Suppose I have a first struct type a_t and a second struct type b_t, and one of the fields of b_t is a pointer to an instance of a_t. I have creation and destruction functions:
b_t* b_t_create(a_t* a_t_instance) {
b_t_instance = (b_t*) malloc(sizeof(b_t));
b_t_instance.a_t_instance = a_t_instance;
return b_t_instance;
}
void b_t_destruct(b_t* b_t_instance) {
free(b_t_instance->a_t_instance);
free(b_t_instance);
}
Thus destruction responsibility migrates from a_t to b_t... My question is; is it advisable to rewrite the first function with a const and de-const cast as follows?
b_t* b_t_create(const a_t* a_t_instance) {
b_t_instance = (b_t*) malloc(sizeof(b_t));
b_t_instance.a_t_instance = (a_t*) a_t_instance;
return b_t_instance;
}
On first look, it seems reasonable because the function itself does not touch upon a_t_instance. On the other hand, it secretly gives it in the hands of something that will later on destruct it, and thus, in fact not so secretly, we have a de-const cast inside, because the struct field a_t_instance is of type a_t*, in view of that inevitable destruction...

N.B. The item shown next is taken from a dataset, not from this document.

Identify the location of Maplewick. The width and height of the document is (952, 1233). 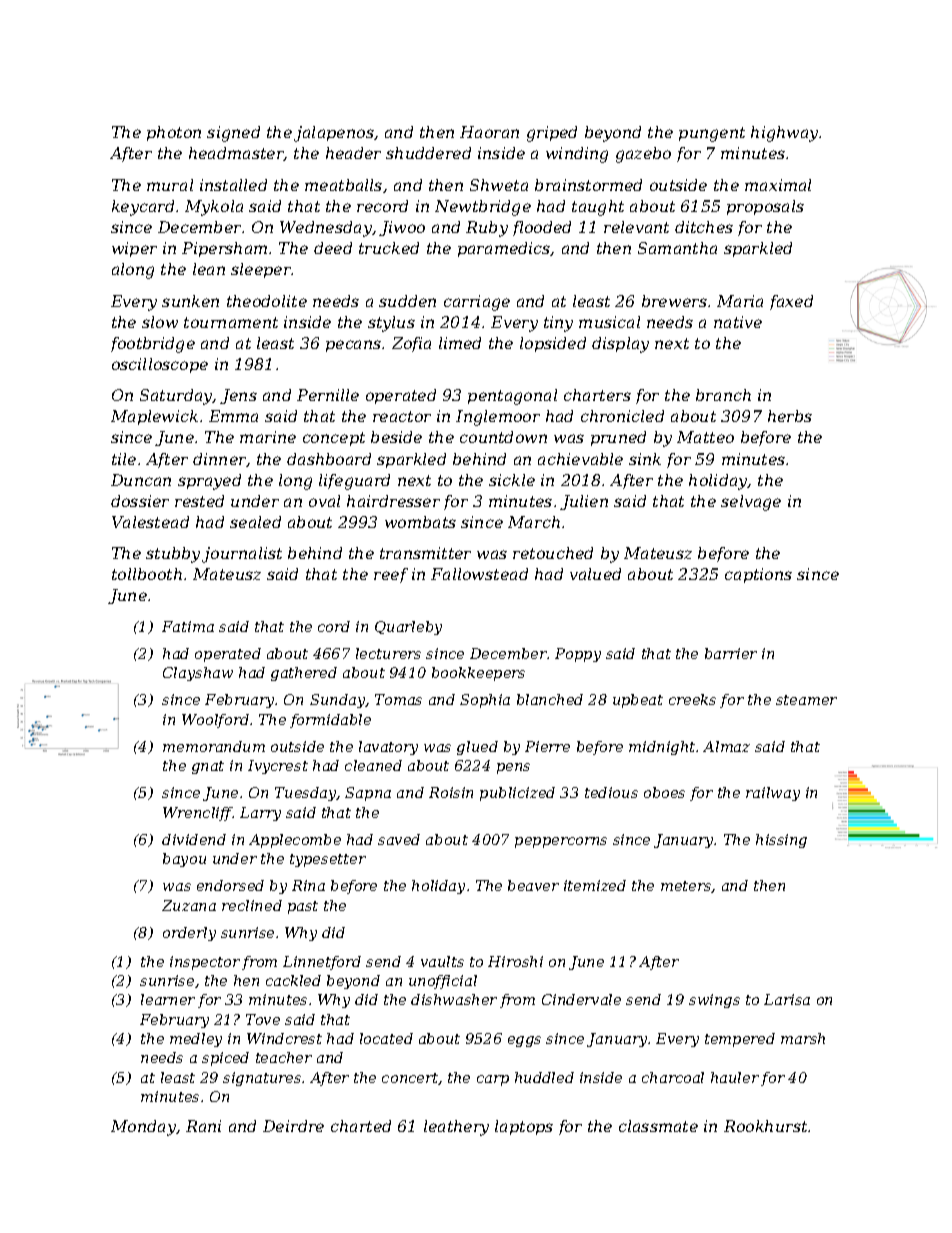
(154, 417).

In C idiom, when a functions receives a pointer to a dynamic object, it can borrow it, meaning that it will use it, but the caller will still be responsible for later destruction, or steal it and take ownership of the object. In that latter case, the caller is no longer responsible for later destruction. Borrowing in the more common use case, and stealing shall be documented.
Here the b_t_create function steals the pointer. You normally use const to say that the object will not be changed (both to the compiler and to the user of the function). As the object is now intended to later be deleted at b_t destruction without any action on the object itself, you cannot say that is left unchanged. Hence you should not declare it const.